The second strand of thought comes from the Descartes/Rousseau tradition. They exalt the individual and praise “Reason.” For them, “Reason” is superior to all other forms of human thought. As a result, we should be able to rationally plan society and free ourselves from many pitfalls. Hayek argues that before we start to tear down the institutions that hold society together, we must first understand their role.

A basic tenant in economics is to look beyond what is seen. The economist and social scientist must also look for and think about the unseen. In the unseen parts of institutions, there is knowledge and information that is essential to a well functioning society.
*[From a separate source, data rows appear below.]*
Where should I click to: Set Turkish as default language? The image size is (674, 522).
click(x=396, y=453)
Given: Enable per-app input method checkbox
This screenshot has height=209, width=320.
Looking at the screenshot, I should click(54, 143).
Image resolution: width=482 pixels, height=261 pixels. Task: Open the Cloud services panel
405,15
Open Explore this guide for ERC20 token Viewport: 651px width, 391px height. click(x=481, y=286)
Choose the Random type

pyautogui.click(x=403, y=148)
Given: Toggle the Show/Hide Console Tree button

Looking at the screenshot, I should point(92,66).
To tear down these institutions also tears apart these unseen aspects. Hayek states, “the great lesson which the individualist philosophy teaches us on this score is that, while it may not be difficult to destroy the spontaneous formations which are the indispensable bases of a free civilization, it may be beyond our power deliberately to reconstruct such a civilization once these foundations are destroyed.”

My take on these two world views comes down to the manner in which we see ourselves. Do we see ourselves as fallen beings or as risen apes? When the Age of Reason was ascending, the Western world viewed mankind as fallen beings. “We are imperfect and each capable of great evil. This sinful side of our human nature needs to be checked and balanced.” Thus, the constitutional framers sought to prevent the gathering of power into any one institution’s or person’s hands.
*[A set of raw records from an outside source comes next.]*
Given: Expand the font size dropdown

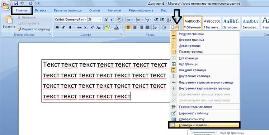Looking at the screenshot, I should pos(100,19).
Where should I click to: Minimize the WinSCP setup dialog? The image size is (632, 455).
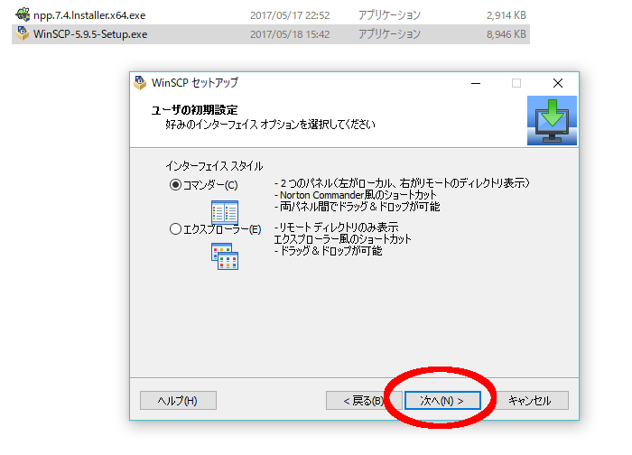475,83
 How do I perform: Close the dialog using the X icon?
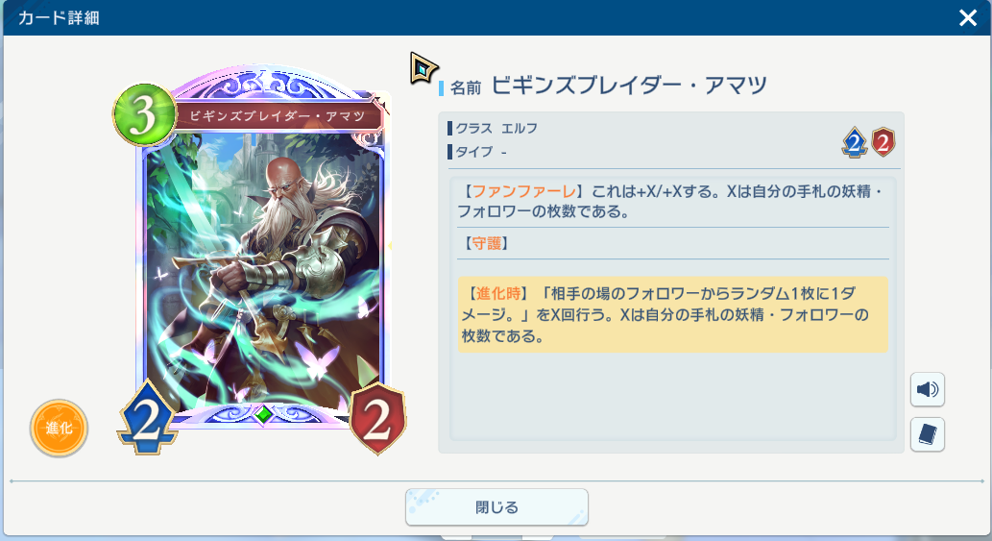[967, 17]
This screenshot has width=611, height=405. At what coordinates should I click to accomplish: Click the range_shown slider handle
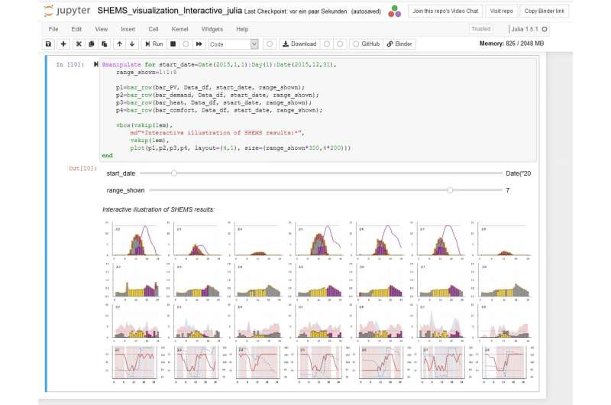pyautogui.click(x=451, y=190)
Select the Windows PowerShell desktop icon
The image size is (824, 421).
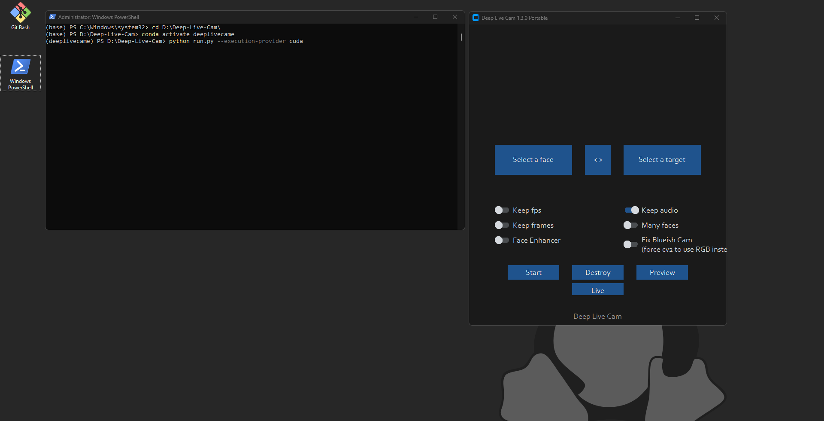point(21,73)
The Descartes/Rousseau world view is that mankind is perfectible. With the rise of Darwinism in the 19th century, we see the push for a collectivism that is perversely (and paradoxically) based on individual reason. “Mankind grew up from the primordial ooze and rose above all other creatures. Why it only stands to Reason that there is no limit to the perfectibility of our nature and society. Every social ill can be cured if we put enough power into the hands of a person who has the ‘right Reasoning.’”

The second article was probably a little too technical for the students who did not have a chance to read it before hand. It wasn’t something that one could pick up as we went along. I found that the article fit well with Mises’ praxeology despite Hayek’s pleas to consider the empirical. I think that the characterization of the Praxeologist deducing the whole of economics from an armchair in an ivory tower to be a straw man. In praxeology, empirical observations are absolutely necessary. For example, we need to know if the society has money or a central bank. These assumptions are based on empirical observation.

In the course of the discussion of the article, there arose the point of whether we can know what another is thinking. And the answer is that of course, we cannot; but that is okay. I, as a social scientist, don’t have to know that person ate breakfast because he was hungry. I can reasonably infer that. In fact, technically, I don’t know that when I see the color red that another person also sees exactly what I see. All that is necessary for understanding is that we agree that the color is “red.” In the same way, I can never know what another is thinking, feeling or experiencing, but I can come “close enough.” In fact, if no one could ever come “close enough” then language would be impossible. The discussion then centered on: how an economist, as a social scientist, is supposed to do his job.

The next readings are Chapters 2 and 4 in the book: “Economics and Knowledge” and “The Use of Knowledge in Society.” These two articles have helped made Hayek famous to economists and social scientists. I look forward to this upcoming discussion group. I just hope that more people will be willing to discuss it.